For the study, 126 sows were injected intramuscularly with a 5 cc dose of penicillin G procaine per 100 lb. for three consecutive days using three injection patterns. Sets of 18 animals (six per injection pattern) were slaughtered at five, 10, 15, 20, 25, 32 and 39 days after drug withdrawal, and penicillin residues measured in muscle and kidney samples.
According to the final report presented to veterinarians at World Pork Expo in June, penicillin residues in muscle depleted very rapidly and were not detected by 15 days of withdrawal.
However, depletion of residues in kidney was much slower than in muscle. Researchers estimated a 47-day withdrawal period would be required to ensure that residues in 99% of animals would be depleted below 50 parts per billion (ppb).
The researchers recommended that penicillin be withdrawn 15 days prior to slaughter.
In a second part of the study, a commercially available rapid screening assay (KIS) accurately predicted the presence of violative residues in kidneys.
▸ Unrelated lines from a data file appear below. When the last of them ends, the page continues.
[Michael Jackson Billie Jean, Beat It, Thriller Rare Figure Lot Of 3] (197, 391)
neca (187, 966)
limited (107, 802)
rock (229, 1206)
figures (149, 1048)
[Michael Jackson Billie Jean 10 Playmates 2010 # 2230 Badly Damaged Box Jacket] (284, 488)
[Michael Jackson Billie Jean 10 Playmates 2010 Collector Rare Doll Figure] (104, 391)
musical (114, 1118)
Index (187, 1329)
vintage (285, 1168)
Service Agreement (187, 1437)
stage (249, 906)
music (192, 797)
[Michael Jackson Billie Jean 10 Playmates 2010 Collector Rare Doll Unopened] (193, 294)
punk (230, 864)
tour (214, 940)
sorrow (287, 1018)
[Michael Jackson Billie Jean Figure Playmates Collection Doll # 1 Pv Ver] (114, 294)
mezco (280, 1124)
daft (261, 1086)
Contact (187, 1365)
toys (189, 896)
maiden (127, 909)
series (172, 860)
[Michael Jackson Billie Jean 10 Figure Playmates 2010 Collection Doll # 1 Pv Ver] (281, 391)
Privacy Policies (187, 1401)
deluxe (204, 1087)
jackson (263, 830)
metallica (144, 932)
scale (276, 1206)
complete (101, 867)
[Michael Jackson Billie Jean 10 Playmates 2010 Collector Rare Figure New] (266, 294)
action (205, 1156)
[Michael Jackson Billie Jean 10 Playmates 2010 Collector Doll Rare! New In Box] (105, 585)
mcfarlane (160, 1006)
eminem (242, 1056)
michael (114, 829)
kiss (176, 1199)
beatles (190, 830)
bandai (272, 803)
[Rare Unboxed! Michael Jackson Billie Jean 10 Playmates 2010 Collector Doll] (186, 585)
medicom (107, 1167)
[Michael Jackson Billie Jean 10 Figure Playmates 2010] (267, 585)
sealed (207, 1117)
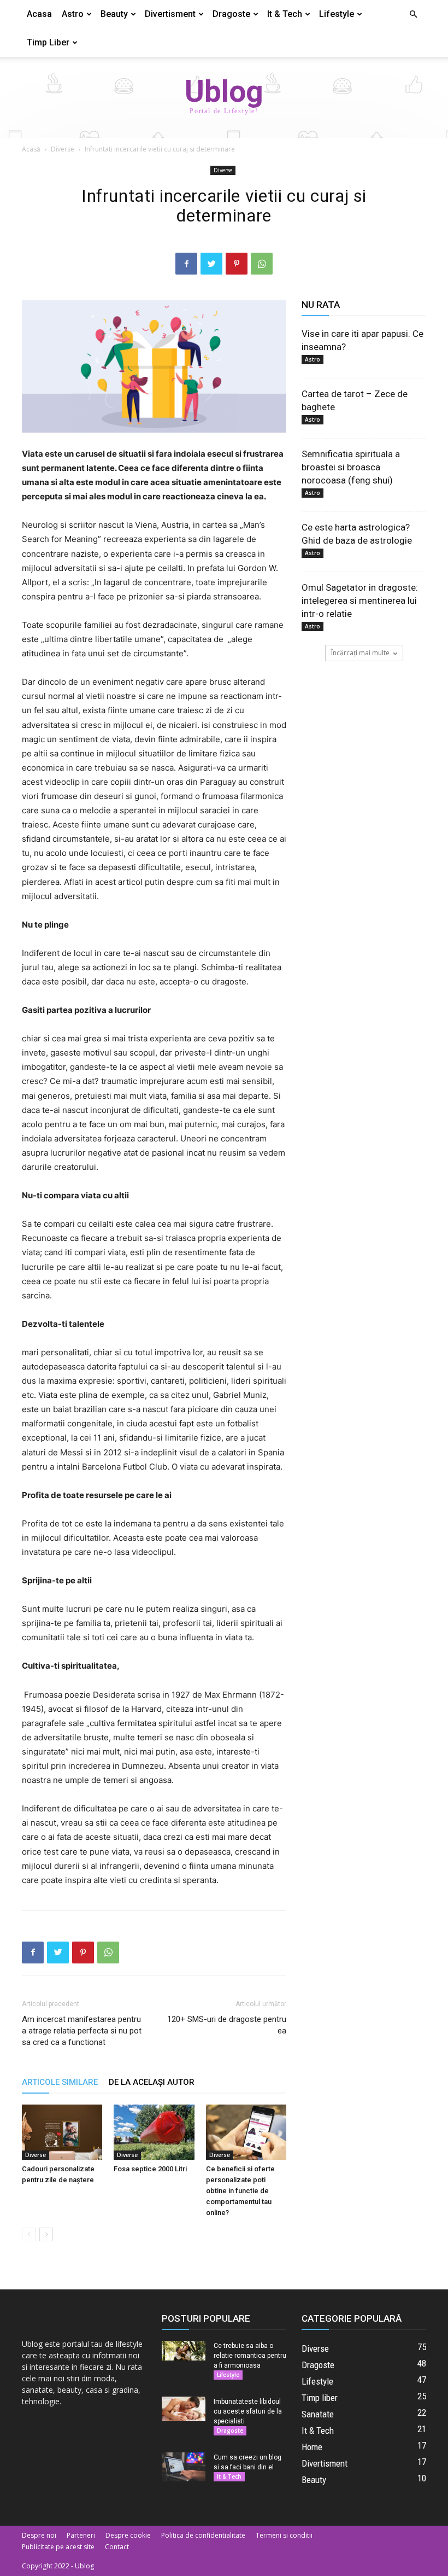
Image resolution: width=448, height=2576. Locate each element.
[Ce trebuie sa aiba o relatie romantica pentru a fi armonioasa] (183, 2351)
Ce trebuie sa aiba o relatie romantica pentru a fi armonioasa (250, 2355)
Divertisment (170, 14)
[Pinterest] (236, 264)
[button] (413, 14)
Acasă (31, 149)
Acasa (39, 14)
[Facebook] (186, 264)
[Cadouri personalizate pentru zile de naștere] (62, 2132)
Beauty (114, 14)
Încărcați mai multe (360, 652)
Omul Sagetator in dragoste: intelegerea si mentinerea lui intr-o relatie (360, 600)
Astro (73, 14)
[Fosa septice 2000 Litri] (154, 2132)
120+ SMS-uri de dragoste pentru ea (226, 2025)
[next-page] (46, 2234)
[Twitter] (211, 264)
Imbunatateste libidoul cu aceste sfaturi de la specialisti (248, 2411)
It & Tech (284, 14)
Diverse (62, 149)
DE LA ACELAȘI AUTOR (151, 2082)
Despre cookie (128, 2535)
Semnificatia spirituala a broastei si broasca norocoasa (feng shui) (351, 467)
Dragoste (231, 14)
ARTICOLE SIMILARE (60, 2082)
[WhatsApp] (262, 264)
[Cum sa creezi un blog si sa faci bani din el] (183, 2466)
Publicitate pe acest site (58, 2546)
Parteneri (81, 2535)
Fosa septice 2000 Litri (150, 2169)
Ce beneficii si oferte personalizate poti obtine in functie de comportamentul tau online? (240, 2191)
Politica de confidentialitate (203, 2535)
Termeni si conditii (284, 2535)
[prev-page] (29, 2234)
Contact (117, 2546)
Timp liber (48, 42)
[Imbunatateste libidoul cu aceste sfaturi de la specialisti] (183, 2409)
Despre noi (39, 2535)
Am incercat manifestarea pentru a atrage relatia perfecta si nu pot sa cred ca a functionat (82, 2030)
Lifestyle (336, 14)
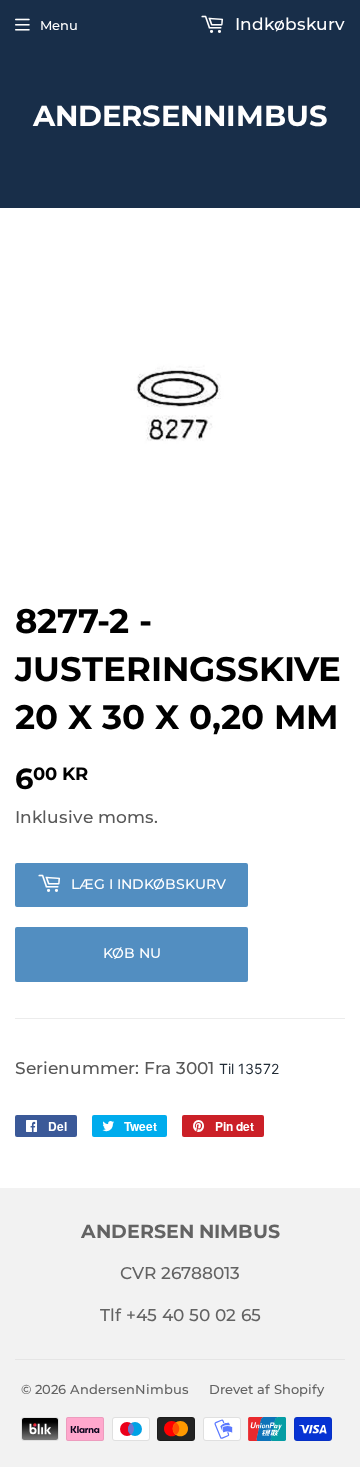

The Charm-KIS test could be used by sow producers to screen urine of treated animals for the presence of penicillin G residues in kidneys, the researchteam found.
The NPB, National Pork Producers Council and the American Association of Swine Veterinarians are working with the Food and Drug Administration in order to set a 50 ppb tolerance for penicillin residues in the kidneys of pigs, Larsen reports.
If this new tolerance could be established as it was for cattle, it would in effect eliminate the zero tolerance level in kidneys for swine, he notes.
“The 50 ppb tolerance will help lower the withdrawal time to something more manageable, but it will be up to the veterinarian and the producer to say if it is within the appropriate time frame to ship animals to market,” Larsen emphasizes.
With the current 50-day-plus hold on cull sows, extra feed, housing and management costs are incurred. Switching to more expensive antibiotics with a shorter withdrawal time that are closer in makeup to human drugs for pneumonia raises additional concerns, he says.
The extra holding time for sows may also limit space for incoming replacement gilts.